Chemoinformatic Analysis of Combinatorial Libraries, Drugs, Natural Products, and Molecular Libraries Small Molecule Repository

Abstract
A multiple criteria approach is presented, that is used to perform a comparative analysis of four recently developed combinatorial libraries to drugs, Molecular Libraries Small Molecule Repository (MLSMR) and natural products. The compound databases were assessed in terms of physicochemical properties, scaffolds and fingerprints. The approach enables the analysis of property space coverage, degree of overlap between collections, scaffold and structural diversity and overall structural novelty. The degree of overlap between combinatorial libraries and drugs was assessed using the R-NN curve methodology, which measures the density of chemical space around a query molecule embedded in the chemical space of a target collection.

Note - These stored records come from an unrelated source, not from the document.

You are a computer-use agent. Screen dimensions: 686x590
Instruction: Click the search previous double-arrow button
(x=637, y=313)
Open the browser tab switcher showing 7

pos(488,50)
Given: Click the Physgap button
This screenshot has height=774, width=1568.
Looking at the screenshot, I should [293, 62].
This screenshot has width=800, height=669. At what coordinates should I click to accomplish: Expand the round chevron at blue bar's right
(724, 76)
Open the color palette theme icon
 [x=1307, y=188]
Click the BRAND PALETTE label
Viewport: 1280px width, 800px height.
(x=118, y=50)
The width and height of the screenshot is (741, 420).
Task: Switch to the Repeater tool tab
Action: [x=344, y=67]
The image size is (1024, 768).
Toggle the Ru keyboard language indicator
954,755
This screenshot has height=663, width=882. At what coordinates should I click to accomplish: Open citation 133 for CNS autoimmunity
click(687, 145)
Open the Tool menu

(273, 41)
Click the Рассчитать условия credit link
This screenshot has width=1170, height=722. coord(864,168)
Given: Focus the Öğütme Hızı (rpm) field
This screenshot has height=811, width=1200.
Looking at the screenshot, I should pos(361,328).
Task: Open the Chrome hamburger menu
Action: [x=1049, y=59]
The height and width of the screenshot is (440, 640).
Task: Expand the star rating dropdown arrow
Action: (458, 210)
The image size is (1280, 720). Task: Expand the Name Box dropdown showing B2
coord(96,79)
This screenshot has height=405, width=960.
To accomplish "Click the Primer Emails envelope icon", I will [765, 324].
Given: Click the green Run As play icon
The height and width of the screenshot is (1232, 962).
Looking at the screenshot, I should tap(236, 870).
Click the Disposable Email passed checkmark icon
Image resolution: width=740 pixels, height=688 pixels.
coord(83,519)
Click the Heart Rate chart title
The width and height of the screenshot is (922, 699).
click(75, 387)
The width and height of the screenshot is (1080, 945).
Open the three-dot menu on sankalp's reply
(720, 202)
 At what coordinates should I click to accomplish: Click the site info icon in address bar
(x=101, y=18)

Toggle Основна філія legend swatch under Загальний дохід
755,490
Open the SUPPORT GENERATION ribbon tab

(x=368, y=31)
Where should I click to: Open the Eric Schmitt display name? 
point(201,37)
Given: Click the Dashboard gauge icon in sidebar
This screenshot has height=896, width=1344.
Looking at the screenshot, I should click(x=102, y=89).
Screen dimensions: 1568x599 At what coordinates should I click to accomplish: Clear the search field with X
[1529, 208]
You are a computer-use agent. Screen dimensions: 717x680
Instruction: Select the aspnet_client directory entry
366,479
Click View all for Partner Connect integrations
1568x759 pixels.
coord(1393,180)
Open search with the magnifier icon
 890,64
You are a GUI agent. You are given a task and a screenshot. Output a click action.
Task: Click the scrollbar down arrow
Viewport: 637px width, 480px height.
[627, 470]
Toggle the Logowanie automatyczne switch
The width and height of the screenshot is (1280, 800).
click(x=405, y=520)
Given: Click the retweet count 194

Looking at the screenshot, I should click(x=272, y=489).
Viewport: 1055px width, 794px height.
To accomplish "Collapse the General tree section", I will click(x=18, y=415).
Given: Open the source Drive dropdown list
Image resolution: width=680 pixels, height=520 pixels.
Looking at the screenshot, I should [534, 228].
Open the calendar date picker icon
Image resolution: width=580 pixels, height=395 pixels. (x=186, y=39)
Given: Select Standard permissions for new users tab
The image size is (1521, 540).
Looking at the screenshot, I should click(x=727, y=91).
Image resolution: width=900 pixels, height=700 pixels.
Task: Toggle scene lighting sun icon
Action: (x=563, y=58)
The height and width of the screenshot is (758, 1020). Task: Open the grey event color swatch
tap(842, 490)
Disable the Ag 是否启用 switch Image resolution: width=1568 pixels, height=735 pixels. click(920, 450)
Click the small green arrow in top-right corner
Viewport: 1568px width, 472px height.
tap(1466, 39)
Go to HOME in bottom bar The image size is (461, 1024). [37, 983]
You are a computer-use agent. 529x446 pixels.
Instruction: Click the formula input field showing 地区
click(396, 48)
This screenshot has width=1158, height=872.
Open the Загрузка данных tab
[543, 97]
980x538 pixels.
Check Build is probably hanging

The combinatorial libraries studied in this work exhibit scaffolds that were not observed in the drug, MLSMR and natural products collections. The fingerprint-based comparisons indicate that these combinatorial libraries are structurally different to current drugs. The R-NN curve methodology revealed that a proportion of molecules in the combinatorial libraries are located within the property space of the drugs. However, the R-NN analysis also showed that there are a significant number of molecules in several combinatorial libraries that are located in sparse regions of the drug space.